Unerwartetes, Abgründiges und Geistreiches – Bericht vom 2.9.2022

Die Vorentscheidung für den Haidhauser Werkstattpreis am 2.9.2022 fand starkes Interesse beim Publikum wie auch bei Interessenten für die Teilnahme an der Lesung, von denen sechs ausgelost wurden, um die letzte Gelegenheit, sich für das Finale des 29. Haidhauser Werkstattpreises am 11.9.2022 zu qualifizieren, zu nutzen.

Stefan Priddy machte den Anfang mit “Hugo”. Der Protagonist fährt, nachdem er Zuschauer beim Rosenmontagszug in Köln gewesen ist, mit dem überfüllten Regionalexpress zurück in seine Heimatstadt Hamm in Westfalen. Bei eingeschränkter Sicht durch stehende Mitreisende hört er eine markante Frauenstimme sagen “Mensch Hugo” und rätselt sodann während der ganzen Fahrt, wer den jeder Hugo sei, bis sich am Ende der Geschichte beim Ausstieg in Hamm herausstellt, dass es sich um eine junge, aber bereits riesenhafte Dogge handelt, die noch Schwierigkeiten beim Aus -und Einsteigen in Zügen hat.

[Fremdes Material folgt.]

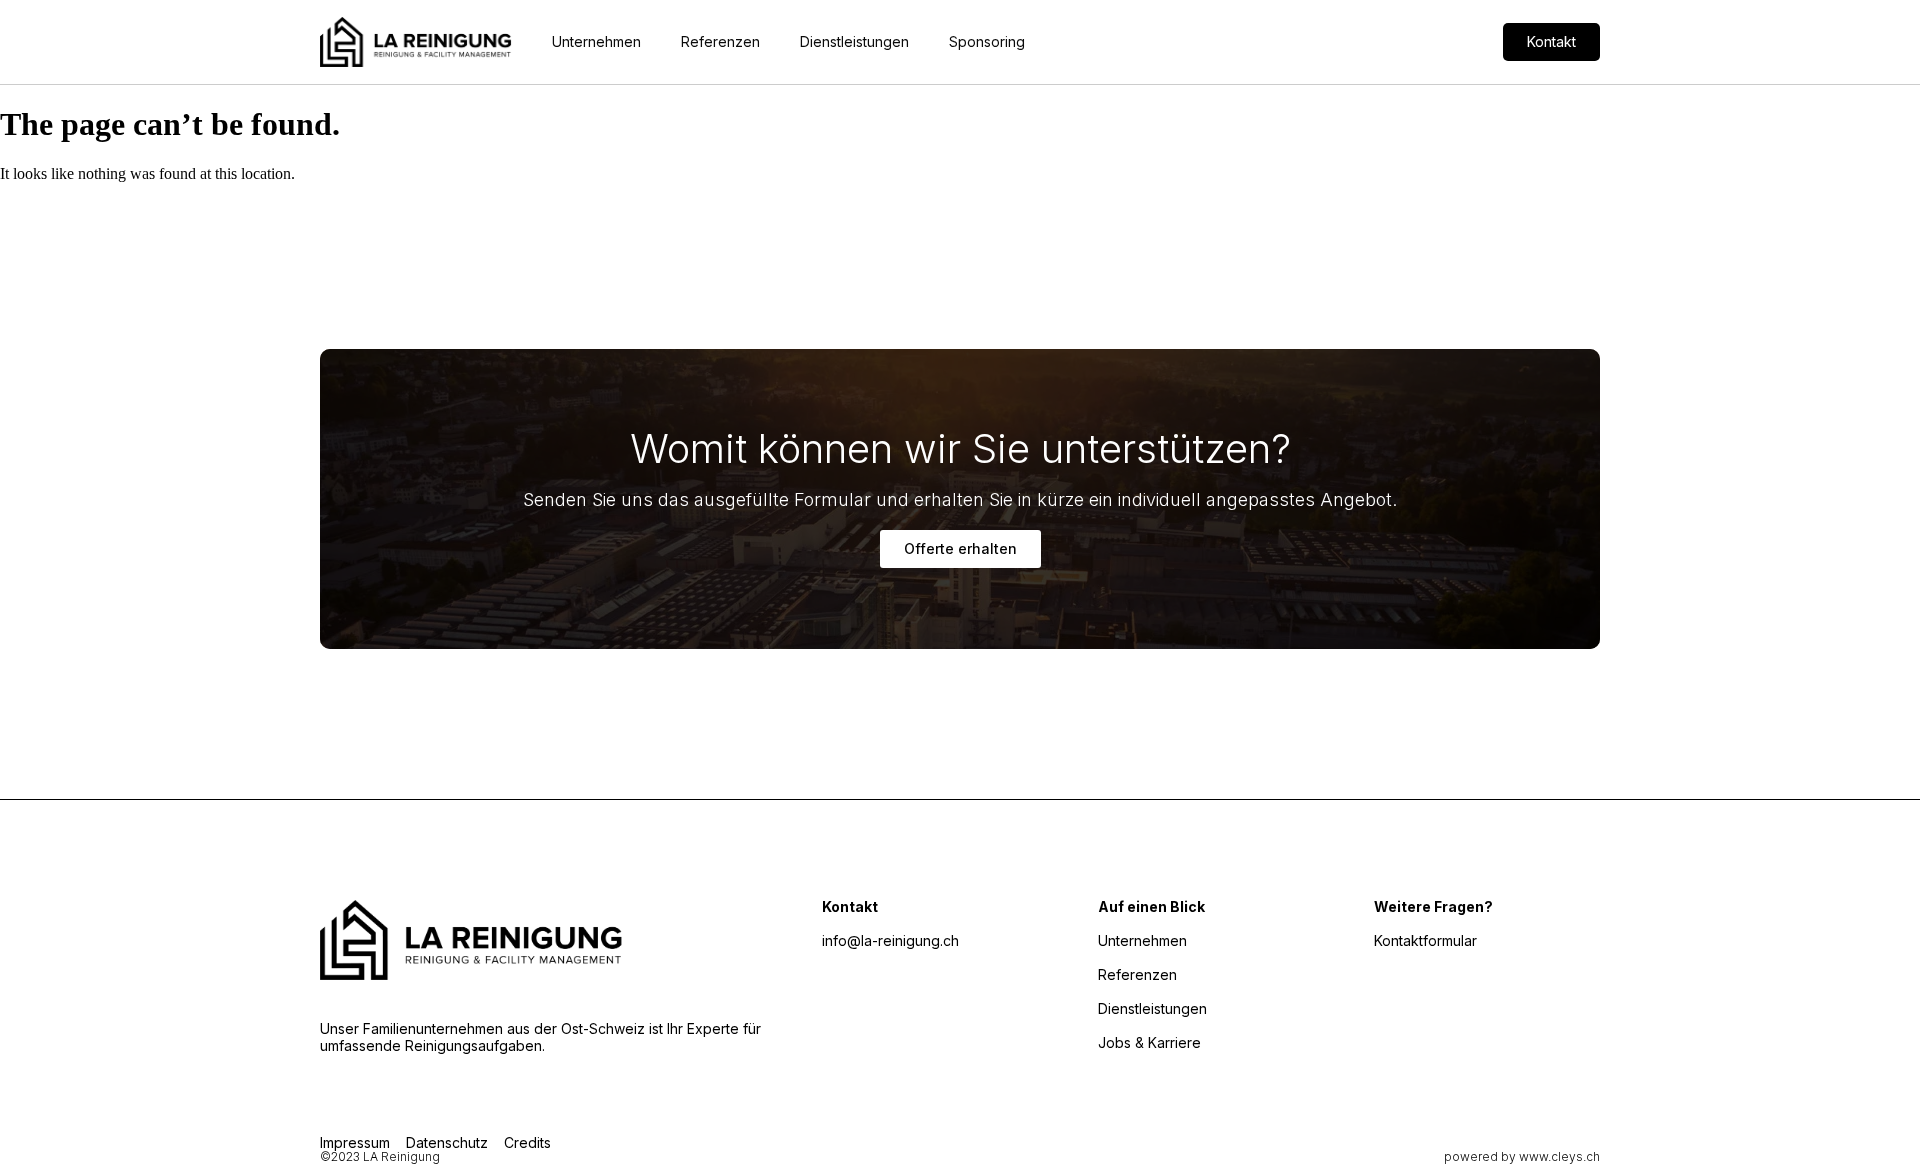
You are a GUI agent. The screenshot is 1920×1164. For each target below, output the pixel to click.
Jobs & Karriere (1149, 1042)
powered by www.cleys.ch (1522, 1156)
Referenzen (720, 41)
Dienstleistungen (854, 41)
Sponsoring (987, 41)
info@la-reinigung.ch (890, 940)
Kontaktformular (1425, 940)
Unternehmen (596, 41)
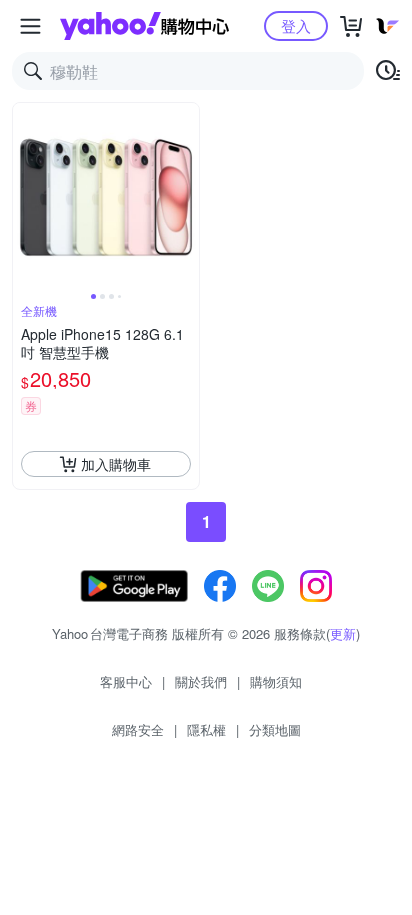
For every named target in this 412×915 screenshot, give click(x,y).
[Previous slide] (26, 196)
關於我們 (201, 681)
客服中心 (126, 681)
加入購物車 (116, 464)
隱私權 (206, 729)
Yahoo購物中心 (144, 26)
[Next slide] (186, 196)
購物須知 (276, 681)
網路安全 (138, 729)
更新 (343, 633)
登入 (296, 25)
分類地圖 (275, 729)
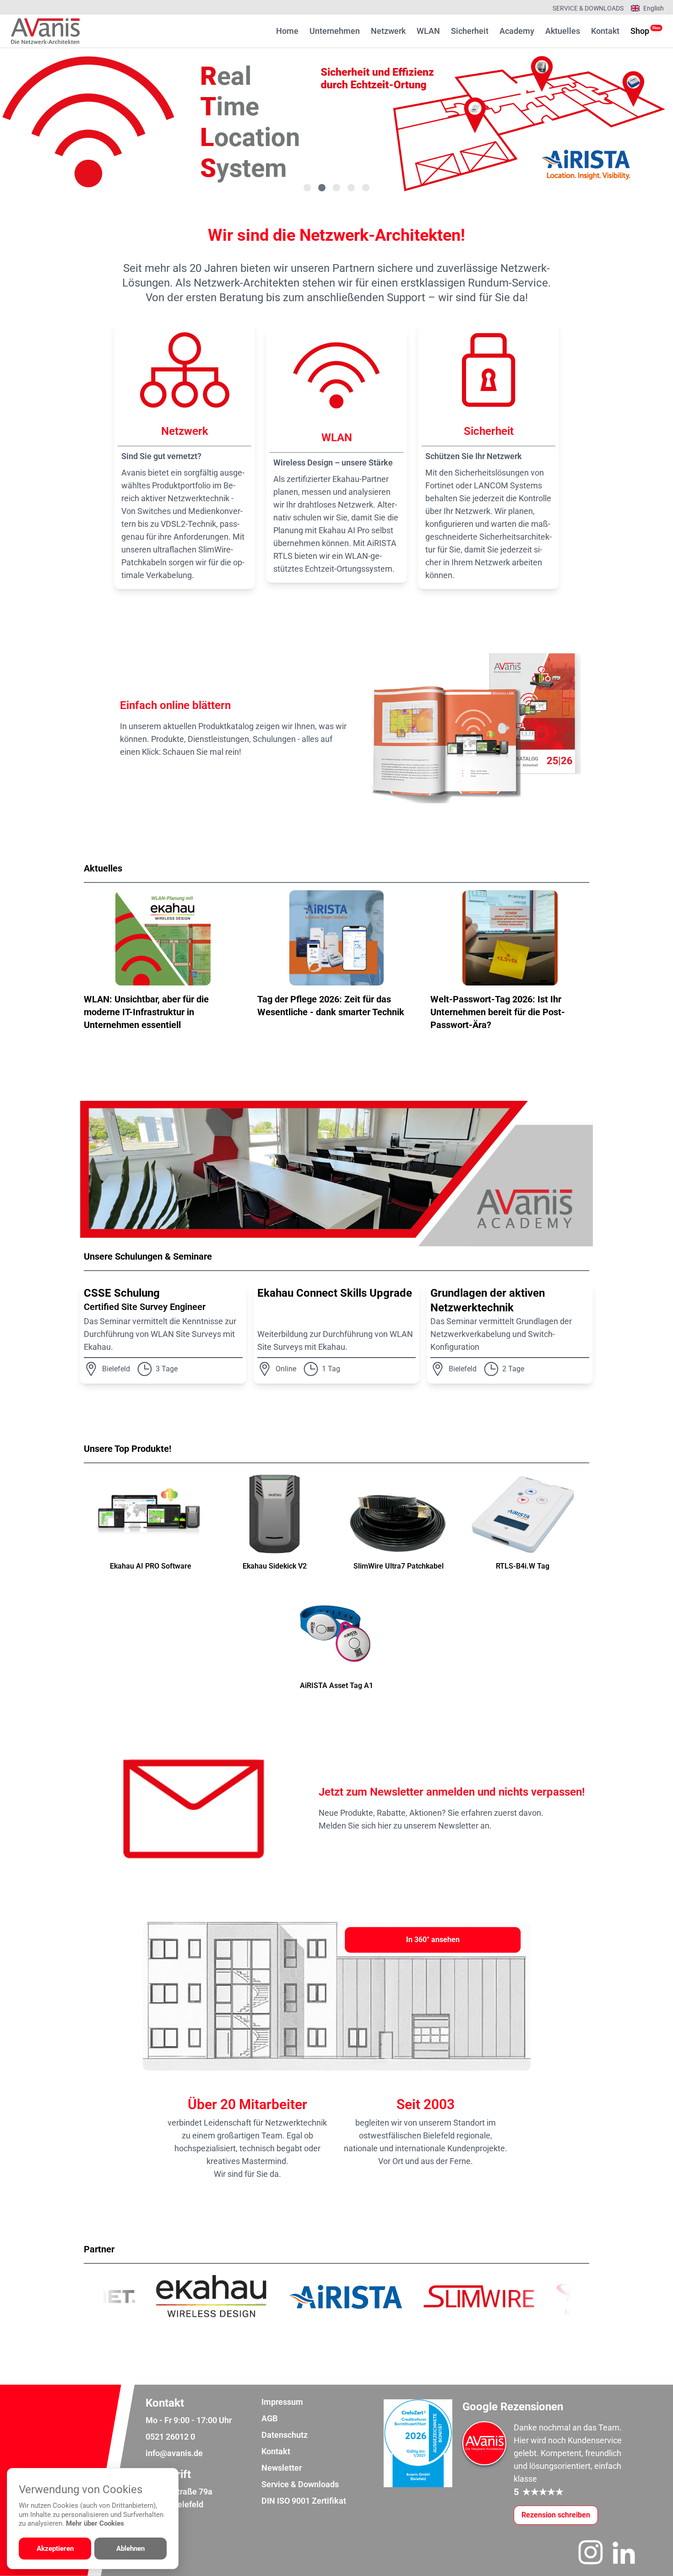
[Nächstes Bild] (629, 122)
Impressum (282, 2402)
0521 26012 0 (170, 2436)
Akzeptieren (55, 2548)
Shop (639, 30)
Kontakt (605, 31)
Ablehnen (130, 2548)
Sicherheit (469, 31)
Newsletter (281, 2468)
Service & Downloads (588, 8)
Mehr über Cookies (95, 2523)
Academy (516, 31)
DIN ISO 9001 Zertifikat (303, 2501)
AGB (269, 2418)
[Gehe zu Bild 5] (365, 187)
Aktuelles (562, 31)
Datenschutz (284, 2435)
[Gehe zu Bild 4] (351, 187)
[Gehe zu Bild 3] (336, 187)
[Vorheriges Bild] (44, 122)
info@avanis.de (174, 2453)
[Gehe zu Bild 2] (322, 187)
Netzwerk (388, 31)
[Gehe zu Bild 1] (307, 187)
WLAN (428, 31)
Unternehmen (334, 31)
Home (287, 31)
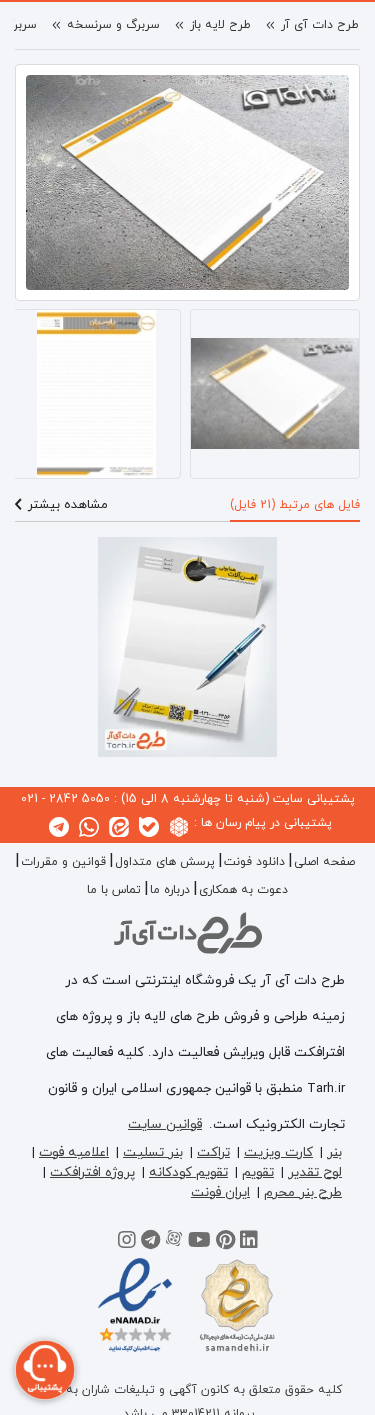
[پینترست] (225, 1243)
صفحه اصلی (324, 862)
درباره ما (170, 890)
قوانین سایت (165, 1124)
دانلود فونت (254, 862)
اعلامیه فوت (74, 1152)
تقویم (258, 1172)
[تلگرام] (150, 1243)
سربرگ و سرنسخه (113, 25)
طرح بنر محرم (303, 1192)
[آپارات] (174, 1243)
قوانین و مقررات (63, 862)
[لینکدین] (249, 1243)
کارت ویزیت (278, 1152)
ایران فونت (220, 1192)
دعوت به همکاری (243, 890)
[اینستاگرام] (127, 1243)
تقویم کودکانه (188, 1172)
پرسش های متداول (165, 862)
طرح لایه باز (220, 25)
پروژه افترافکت (92, 1172)
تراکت (213, 1152)
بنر (334, 1152)
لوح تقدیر (315, 1172)
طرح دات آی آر (320, 25)
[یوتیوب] (199, 1243)
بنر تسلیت (153, 1152)
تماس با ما (114, 890)
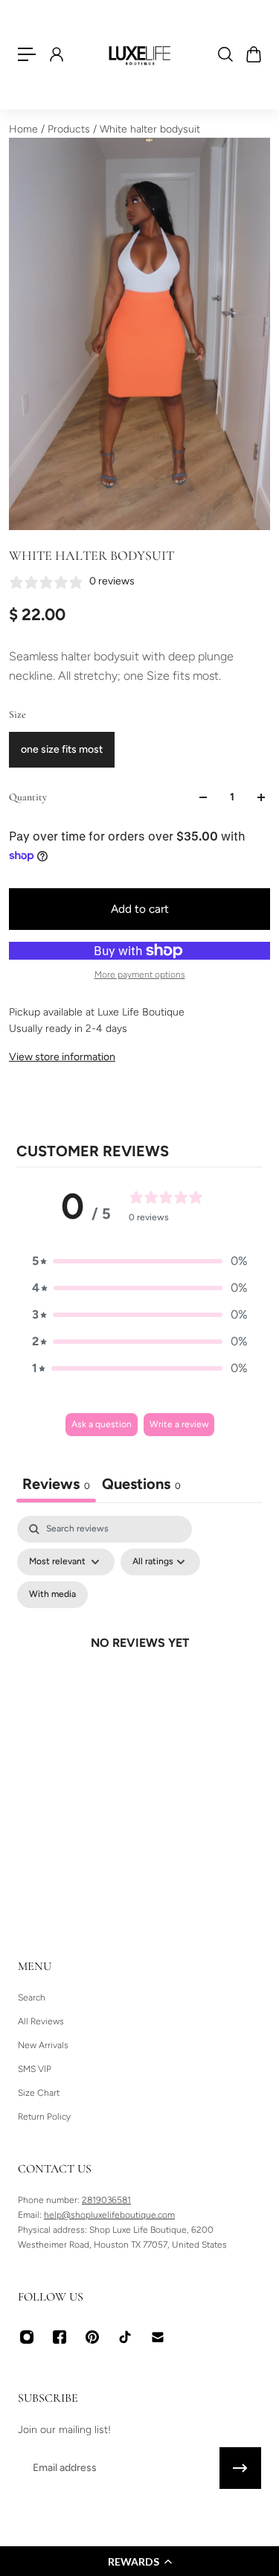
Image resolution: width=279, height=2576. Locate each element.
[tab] (141, 1485)
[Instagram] (26, 2337)
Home (25, 129)
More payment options (139, 974)
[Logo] (140, 54)
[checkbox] (52, 1594)
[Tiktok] (125, 2337)
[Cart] (253, 54)
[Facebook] (59, 2337)
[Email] (157, 2337)
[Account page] (56, 54)
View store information (62, 1057)
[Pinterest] (92, 2337)
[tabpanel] (139, 1660)
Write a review (179, 1424)
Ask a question (101, 1424)
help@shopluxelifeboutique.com (109, 2215)
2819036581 (106, 2200)
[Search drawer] (225, 54)
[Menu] (27, 54)
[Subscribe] (240, 2468)
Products (70, 129)
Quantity (28, 797)
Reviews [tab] (56, 1484)
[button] (139, 2561)
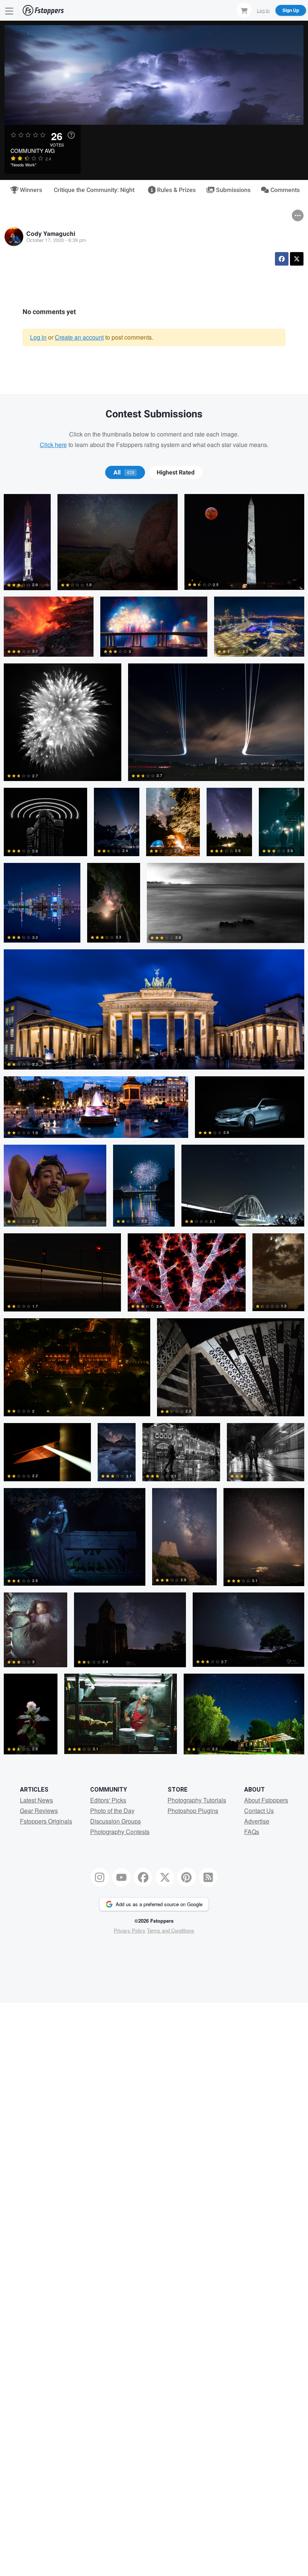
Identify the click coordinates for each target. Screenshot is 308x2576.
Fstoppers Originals (46, 1821)
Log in (38, 337)
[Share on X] (296, 259)
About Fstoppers (266, 1800)
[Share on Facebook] (281, 259)
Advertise (256, 1821)
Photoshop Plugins (193, 1810)
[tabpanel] (154, 1127)
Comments (284, 190)
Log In (263, 10)
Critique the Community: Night (94, 190)
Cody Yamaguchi (50, 233)
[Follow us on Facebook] (143, 1877)
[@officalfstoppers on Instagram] (100, 1877)
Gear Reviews (39, 1810)
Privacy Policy (129, 1930)
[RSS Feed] (208, 1877)
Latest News (36, 1800)
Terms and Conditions (170, 1930)
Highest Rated (176, 472)
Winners (30, 190)
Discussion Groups (115, 1821)
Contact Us (259, 1810)
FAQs (251, 1831)
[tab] (124, 472)
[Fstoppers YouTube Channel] (121, 1877)
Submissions (232, 190)
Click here (53, 444)
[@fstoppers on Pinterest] (186, 1877)
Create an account (79, 337)
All (123, 472)
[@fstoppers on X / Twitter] (165, 1877)
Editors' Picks (108, 1800)
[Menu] (9, 10)
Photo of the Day (112, 1810)
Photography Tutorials (197, 1800)
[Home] (43, 10)
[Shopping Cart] (244, 10)
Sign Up (290, 10)
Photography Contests (119, 1831)
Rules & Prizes (176, 190)
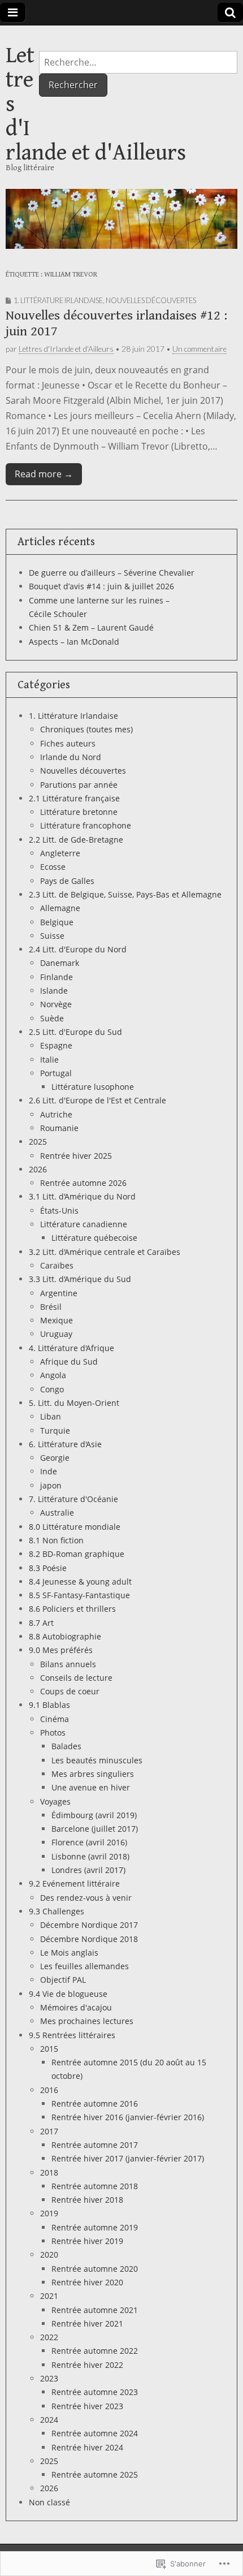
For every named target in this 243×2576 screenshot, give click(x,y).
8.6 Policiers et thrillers (72, 1608)
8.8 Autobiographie (65, 1636)
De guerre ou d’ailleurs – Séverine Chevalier (111, 572)
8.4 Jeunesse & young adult (80, 1581)
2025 (38, 1141)
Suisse (52, 935)
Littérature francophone (85, 825)
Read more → (44, 474)
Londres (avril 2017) (88, 1870)
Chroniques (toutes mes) (86, 729)
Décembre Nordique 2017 (89, 1924)
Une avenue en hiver (90, 1787)
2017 (49, 2131)
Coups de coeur (69, 1691)
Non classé (49, 2502)
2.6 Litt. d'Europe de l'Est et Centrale (97, 1100)
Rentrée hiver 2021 (87, 2323)
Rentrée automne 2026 (83, 1182)
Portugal (56, 1073)
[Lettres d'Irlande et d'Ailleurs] (121, 219)
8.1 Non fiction (56, 1540)
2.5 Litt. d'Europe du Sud (75, 1031)
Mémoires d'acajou (76, 2007)
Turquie (55, 1430)
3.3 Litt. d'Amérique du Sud (80, 1279)
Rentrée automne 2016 (94, 2103)
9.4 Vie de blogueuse (68, 1993)
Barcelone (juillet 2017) (94, 1828)
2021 (49, 2295)
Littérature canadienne (83, 1224)
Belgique (56, 922)
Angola (53, 1375)
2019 (49, 2213)
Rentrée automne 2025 (94, 2474)
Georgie (55, 1457)
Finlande (56, 977)
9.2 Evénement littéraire (74, 1883)
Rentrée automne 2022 (94, 2350)
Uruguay (56, 1333)
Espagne (56, 1045)
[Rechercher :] (138, 62)
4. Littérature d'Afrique (71, 1348)
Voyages (55, 1801)
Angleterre (60, 853)
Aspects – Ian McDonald (74, 641)
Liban (50, 1416)
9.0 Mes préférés (61, 1650)
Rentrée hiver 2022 (87, 2364)
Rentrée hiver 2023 (87, 2406)
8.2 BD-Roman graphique (76, 1553)
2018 (49, 2172)
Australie (57, 1512)
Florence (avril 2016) (89, 1842)
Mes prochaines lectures (86, 2021)
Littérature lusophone (92, 1086)
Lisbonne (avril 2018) (90, 1856)
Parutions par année (79, 784)
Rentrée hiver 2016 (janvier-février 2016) (127, 2117)
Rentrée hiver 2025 (76, 1155)
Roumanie (59, 1128)
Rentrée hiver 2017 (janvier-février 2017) (127, 2158)
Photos (53, 1732)
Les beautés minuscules (96, 1760)
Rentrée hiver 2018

Kritik gab es hierzu aus der Zuhörerschaft, dass dieses Ende der Geschichte allzu erwartbar sei..

In dem folgenden Beitrag von Hartwig Nissen “Nachtschicht” fesselte der Autor das Publikum mit einer Krankenhausgeschichte. Ein alter Mann holt mit seinem alten Lieferwagen mit Futtersäcken seine schwerkranke, im Rollstuhl sitzende Frau vom Krankenhaus ab, die gegen ärztlichen Rat entlassen wird und fragt die diensthabende Ärztin, wann er mit seiner Ehefrau wieder schlafen könne, worauf diese wütend reagiert und meint, die Ehefrau benötige vor allem Pflege und der Ehemann dann verlegen meint, es sei doch immer so schön gewesen mit seiner Frau, während die Ärztin über eine sexuelle Beziehung mit einem Kollegen nachdenkt.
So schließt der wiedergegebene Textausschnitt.